Sample grew up in Salem, Virginia, and graduated from Salem's Andrew Lewis High School in 1973. While at Andrew Lewis, Sample was a three-sport standout in football, basketball, and baseball. As a junior wide receiver on Andrew Lewis' football team, Sample scored the winning touchdown in a 1971 state AAA quarterfinal game. A victory later, Andrew Lewis advanced to the state championship, where Sample's team lost to T. C. Williams High School - a game dramatized (with historical liberties) in the motion picture Remember The Titans. Sample attended Madison College (now James Madison University) for three years, before being drafted by the Rangers in 1976.

Sample singled on his first major league pitch in 1978, made the Topps All Rookie Team in 1979, had his longest hitting streak (19 games) in 1981, was fifth in the A.L. in steals (44 of 52) in 1983, sixth in power-speed numbers and was the tenth toughest to strike out in the league, with only teammate Buddy Bell having hit more home runs of the preceding nine. Sample finished with a career .272 average.

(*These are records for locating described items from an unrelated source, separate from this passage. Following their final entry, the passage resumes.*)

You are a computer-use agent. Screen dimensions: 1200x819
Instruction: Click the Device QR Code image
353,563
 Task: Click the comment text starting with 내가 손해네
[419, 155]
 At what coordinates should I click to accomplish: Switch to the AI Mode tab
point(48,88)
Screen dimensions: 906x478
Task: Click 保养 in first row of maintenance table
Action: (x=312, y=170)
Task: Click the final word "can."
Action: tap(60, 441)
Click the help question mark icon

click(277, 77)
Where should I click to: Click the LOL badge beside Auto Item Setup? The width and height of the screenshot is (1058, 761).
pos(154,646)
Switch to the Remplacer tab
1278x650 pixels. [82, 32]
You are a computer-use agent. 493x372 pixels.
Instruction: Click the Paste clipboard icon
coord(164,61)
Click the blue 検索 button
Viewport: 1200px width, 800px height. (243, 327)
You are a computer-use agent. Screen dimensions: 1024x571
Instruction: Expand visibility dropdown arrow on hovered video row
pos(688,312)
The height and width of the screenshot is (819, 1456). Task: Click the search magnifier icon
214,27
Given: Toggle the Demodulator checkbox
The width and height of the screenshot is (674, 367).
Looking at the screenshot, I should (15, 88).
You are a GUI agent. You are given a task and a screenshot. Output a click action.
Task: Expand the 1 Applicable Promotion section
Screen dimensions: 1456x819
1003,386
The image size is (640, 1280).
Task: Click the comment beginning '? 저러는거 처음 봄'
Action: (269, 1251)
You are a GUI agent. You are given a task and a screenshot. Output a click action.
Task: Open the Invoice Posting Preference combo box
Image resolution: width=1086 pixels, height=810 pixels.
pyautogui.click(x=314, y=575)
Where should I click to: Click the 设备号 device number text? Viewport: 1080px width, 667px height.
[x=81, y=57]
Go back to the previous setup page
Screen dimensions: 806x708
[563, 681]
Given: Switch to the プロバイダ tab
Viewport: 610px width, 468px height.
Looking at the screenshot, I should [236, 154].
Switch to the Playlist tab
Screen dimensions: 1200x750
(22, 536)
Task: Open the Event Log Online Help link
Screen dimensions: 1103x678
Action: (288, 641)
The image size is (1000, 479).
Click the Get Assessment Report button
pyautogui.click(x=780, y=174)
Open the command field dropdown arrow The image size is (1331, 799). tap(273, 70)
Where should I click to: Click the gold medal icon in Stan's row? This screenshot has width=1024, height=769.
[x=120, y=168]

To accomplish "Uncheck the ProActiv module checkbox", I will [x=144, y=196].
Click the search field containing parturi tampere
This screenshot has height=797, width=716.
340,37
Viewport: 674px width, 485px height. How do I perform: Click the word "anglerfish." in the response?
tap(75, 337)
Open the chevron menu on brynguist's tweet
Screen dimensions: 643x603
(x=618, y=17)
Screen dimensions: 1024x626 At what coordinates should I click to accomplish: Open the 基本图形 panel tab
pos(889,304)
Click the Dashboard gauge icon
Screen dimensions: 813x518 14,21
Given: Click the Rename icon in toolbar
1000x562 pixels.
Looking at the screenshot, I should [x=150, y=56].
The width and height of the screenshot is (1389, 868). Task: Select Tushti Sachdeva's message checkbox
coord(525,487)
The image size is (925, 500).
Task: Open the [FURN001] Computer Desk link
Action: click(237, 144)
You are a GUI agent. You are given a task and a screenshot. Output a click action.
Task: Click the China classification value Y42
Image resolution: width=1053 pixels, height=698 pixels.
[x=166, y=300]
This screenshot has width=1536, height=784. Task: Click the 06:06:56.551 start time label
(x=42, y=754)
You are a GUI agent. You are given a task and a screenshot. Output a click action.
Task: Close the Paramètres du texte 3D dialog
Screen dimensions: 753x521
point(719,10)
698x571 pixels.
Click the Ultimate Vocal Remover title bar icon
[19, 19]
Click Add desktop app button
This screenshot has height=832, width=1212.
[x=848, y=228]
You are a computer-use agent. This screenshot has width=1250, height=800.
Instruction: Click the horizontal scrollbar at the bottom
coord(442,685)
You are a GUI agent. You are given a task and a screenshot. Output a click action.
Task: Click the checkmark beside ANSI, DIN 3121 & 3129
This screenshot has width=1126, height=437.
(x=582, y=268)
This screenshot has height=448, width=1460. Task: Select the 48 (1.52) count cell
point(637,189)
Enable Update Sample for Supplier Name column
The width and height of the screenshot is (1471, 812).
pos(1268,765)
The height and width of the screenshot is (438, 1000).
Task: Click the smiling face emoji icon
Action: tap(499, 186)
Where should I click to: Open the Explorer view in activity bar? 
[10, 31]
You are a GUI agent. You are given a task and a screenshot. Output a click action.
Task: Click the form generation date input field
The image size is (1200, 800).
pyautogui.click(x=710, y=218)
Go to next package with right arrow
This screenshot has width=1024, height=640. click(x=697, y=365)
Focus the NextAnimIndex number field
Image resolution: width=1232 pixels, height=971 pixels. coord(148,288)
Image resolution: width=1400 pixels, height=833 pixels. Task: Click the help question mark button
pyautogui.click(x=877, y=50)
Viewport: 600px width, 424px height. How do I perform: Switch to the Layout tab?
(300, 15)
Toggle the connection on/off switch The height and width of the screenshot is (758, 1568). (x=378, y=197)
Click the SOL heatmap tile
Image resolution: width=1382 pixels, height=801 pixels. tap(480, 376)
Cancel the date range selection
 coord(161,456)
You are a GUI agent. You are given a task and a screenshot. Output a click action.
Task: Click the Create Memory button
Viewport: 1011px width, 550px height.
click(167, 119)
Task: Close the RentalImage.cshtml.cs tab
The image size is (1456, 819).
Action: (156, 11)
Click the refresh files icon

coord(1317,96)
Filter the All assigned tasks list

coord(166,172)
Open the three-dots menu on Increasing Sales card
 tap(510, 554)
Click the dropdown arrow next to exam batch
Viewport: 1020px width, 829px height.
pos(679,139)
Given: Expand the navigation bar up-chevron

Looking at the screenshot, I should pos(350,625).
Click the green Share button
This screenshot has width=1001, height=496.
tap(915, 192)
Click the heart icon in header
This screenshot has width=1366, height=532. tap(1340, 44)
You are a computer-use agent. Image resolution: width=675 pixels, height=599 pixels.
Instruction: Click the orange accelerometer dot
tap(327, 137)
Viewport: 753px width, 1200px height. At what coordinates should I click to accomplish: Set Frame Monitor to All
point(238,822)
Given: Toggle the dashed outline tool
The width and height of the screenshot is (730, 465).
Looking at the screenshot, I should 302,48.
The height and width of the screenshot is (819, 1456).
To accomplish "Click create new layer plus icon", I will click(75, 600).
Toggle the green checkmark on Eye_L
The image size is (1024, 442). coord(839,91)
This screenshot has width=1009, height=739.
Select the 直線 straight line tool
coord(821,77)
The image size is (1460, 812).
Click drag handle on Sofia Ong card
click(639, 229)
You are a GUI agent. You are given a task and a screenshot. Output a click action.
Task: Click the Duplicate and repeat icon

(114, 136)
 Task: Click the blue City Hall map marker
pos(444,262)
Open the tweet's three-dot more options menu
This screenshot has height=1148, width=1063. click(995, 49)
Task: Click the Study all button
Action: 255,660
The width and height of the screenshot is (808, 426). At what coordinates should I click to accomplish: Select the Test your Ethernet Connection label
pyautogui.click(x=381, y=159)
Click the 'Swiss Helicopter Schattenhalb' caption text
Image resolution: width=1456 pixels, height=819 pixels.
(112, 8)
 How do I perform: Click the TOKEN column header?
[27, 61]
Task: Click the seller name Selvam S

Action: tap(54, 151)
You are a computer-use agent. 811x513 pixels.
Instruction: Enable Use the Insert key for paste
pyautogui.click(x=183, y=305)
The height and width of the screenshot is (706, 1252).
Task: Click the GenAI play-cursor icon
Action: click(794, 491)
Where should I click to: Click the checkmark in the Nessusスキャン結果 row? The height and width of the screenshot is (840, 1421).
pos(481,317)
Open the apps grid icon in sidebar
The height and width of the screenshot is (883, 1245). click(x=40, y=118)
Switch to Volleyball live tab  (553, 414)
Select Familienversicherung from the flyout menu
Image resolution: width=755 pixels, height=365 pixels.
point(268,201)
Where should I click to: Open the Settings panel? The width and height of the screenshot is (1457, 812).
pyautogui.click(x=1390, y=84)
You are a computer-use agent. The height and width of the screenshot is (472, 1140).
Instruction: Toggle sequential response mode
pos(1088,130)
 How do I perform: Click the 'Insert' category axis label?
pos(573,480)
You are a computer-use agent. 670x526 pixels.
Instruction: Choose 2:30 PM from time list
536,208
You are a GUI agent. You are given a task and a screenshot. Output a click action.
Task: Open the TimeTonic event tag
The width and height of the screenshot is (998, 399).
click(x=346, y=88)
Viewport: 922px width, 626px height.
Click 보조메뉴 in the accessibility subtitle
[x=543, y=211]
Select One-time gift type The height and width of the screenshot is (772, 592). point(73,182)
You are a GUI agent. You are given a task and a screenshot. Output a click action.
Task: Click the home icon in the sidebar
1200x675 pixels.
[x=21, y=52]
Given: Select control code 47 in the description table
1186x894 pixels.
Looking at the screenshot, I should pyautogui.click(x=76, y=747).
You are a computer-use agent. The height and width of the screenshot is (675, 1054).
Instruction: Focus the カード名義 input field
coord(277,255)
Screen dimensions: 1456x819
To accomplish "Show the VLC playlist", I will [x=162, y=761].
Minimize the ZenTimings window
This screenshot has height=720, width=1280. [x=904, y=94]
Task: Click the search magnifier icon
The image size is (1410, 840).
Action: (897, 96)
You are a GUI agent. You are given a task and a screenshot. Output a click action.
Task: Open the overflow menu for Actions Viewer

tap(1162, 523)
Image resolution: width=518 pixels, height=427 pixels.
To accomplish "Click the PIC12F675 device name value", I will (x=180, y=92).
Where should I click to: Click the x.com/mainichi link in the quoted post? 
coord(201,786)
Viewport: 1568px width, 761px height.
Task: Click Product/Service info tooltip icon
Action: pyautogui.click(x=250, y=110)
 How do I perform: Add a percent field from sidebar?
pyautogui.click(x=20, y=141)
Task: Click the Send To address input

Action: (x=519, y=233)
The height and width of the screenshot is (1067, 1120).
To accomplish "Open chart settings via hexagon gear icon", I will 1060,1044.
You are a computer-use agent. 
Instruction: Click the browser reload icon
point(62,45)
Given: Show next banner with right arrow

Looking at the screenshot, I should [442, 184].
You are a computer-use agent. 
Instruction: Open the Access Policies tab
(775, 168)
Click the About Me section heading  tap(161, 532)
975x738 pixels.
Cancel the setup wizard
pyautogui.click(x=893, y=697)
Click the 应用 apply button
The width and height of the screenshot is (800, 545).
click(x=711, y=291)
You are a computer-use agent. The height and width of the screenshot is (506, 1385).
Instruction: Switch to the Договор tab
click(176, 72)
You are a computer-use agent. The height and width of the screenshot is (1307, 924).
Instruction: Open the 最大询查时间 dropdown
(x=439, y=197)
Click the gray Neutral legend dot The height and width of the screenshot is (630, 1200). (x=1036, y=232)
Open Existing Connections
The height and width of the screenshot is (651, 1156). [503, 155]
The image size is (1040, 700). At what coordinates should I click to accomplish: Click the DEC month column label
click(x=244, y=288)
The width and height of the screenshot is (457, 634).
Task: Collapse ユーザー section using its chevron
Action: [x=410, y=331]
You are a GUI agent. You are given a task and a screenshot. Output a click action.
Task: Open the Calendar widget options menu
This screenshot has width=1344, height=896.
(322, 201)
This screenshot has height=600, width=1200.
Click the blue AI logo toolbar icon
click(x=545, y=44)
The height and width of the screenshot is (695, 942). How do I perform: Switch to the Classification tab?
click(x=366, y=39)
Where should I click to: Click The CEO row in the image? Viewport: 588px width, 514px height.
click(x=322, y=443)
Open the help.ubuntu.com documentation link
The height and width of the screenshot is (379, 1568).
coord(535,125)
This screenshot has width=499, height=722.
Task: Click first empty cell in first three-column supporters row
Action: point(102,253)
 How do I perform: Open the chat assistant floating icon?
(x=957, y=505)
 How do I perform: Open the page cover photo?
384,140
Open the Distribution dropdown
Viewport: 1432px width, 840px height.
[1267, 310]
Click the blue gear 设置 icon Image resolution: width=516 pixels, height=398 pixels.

Primarily a broadcaster/writer after his playing days, Sample has broadcast for the Braves, Mariners and Angels, as well as CBS radio, ESPN, and a contributor to NPR. As a scribe, Sample has been published in Sports Illustrated, the New York Times, and was one of the columnists at the inception of U.S.A. Today's Baseball Weekly (now Sports Weekly). Sample was also the baseball consultant for Showtime's, Joe Torre, Curveballs Along the Way, which chronicled the Yankees' 1996 season. Proving the apple doesn't fall far, Sample's daughter, Nikki, lettered in track (javelin) at the University of Rhode Island and oldest son, Ian, caught 10 of Colt Brennan's NCAA record 58 touchdown passes at the University of Hawaii in 2006.